Page MenuHomePhabricator

icinga: cant monitor some instances
Closed, ResolvedPublic

Description

Some instances of the deployment-prep projects are not monitored by Icinga:

http://icinga.wmflabs.org/cgi-bin/icinga/status.cgi?hostgroup=deployment-prep&style=detail

The NRPE daemon is listening on port 5666.

The project has a default security rule to allow 5666 from 10.4.0.0/21.


Version: unspecified
Severity: normal

Details

Reference
bz46026

Event Timeline

bzimport raised the priority of this task from to Medium.Nov 22 2014, 1:39 AM
bzimport added a project: VPS-Projects.
bzimport set Reference to bz46026.

damian wrote:

It seems nrpe does not restart as expected - basically the process doesn't quit so it never really restarts.

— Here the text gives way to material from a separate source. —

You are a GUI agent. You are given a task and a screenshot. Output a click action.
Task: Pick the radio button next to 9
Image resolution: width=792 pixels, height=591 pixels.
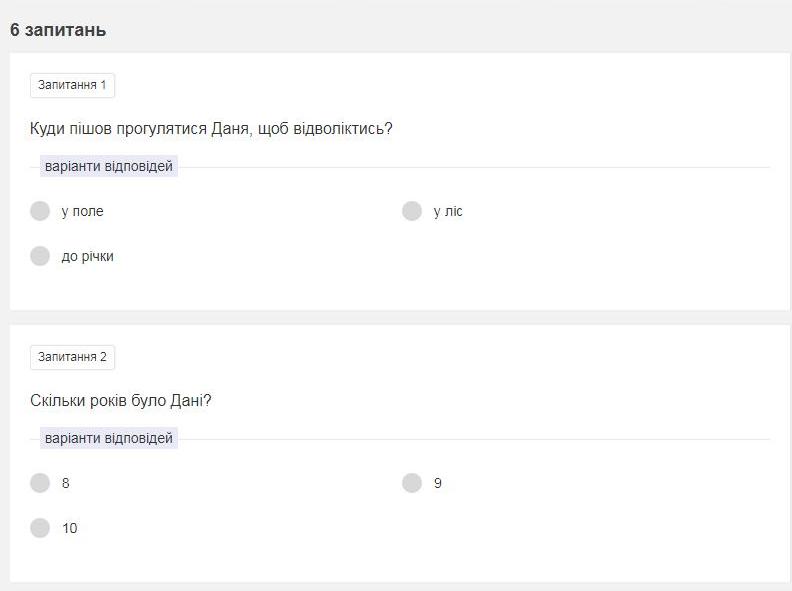pos(412,483)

Since the IP of monitoring changed the config has updated, but the service is running with the old IP.

To resolve run killall nrpe; /etc/init.d/nagios-nrpe-server start on the instances; I'm trying to get Ryan to run this labs-wide via salt to clean up the currently alerting ones.

yea, sounds like a problem we had in production before. nagios-nrpe-server would have issues restarting correctly. Looked to me though as this was resolved after the switch to Icinga (we cleaned up, incl. getting rid of an old init script for nrpe server). In the past we attempted to fix that by adding a sleep command to the init script.

root@virt0:~# salt '*' cmd.run "killall nrpe; /etc/init.d/nagios-nrpe-server start"

killed and restarted on all instances

Works for me now :-] Thanks Daniel!